En medio de la animada celebración se acaba el vino. Solo una mujer discreta y delicada se da cuenta de la gran angustia que están experimentando los organizadores del evento. En un breve instante, el ambiente distendido y alegre podría haberse convertido en una gran decepción. Pero María intercede ante su Hijo y le dice: «No tienen vino» (Jn 2,3). En una fiesta, el vino puede ser una imagen de unidad, de concordia, y nuestra Madre, que cuida a la Iglesia con preocupación infatigable, no quiere que se acabe. Ella siempre intercede para que nuestra diversidad sea fuente de comprensión y admiración mutua, en lugar de dificultarla.

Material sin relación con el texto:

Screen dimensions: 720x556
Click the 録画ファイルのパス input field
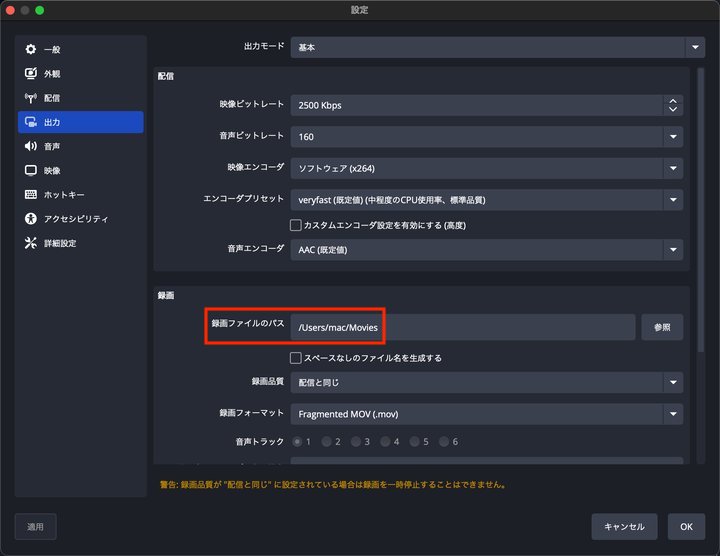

«Haced lo que él os diga» (Jn 2,5). Con estas palabras, María nos regala una frase que podría condensar toda nuestra vida. Nuestra llamada de Dios –ese nombre que nos ha regalado– nos lleva a construir la Iglesia con nuestras vidas entregadas. «La vocación divina nos da una misión, nos invita a participar en la tarea única de la Iglesia, para ser así testimonio de Cristo ante nuestros iguales los hombres y llevar todas las cosas hacia Dios»5. Podemos pedir a nuestra Madre, la del dulce nombre, que también nosotros queramos cuidar la unidad de la Iglesia, en la medida en que vivimos con alegría y cariño nuestra propia vocación.


Francisco, Audiencia, 18-IV-2018.
Benedicto XVI, Homilía, 3-V-2010.
San Juan Pablo II, Ut unum sint, n. 50.
San Josemaría, Conversaciones, n. 38.
San Josemaría, Es Cristo que pasa, n. 45.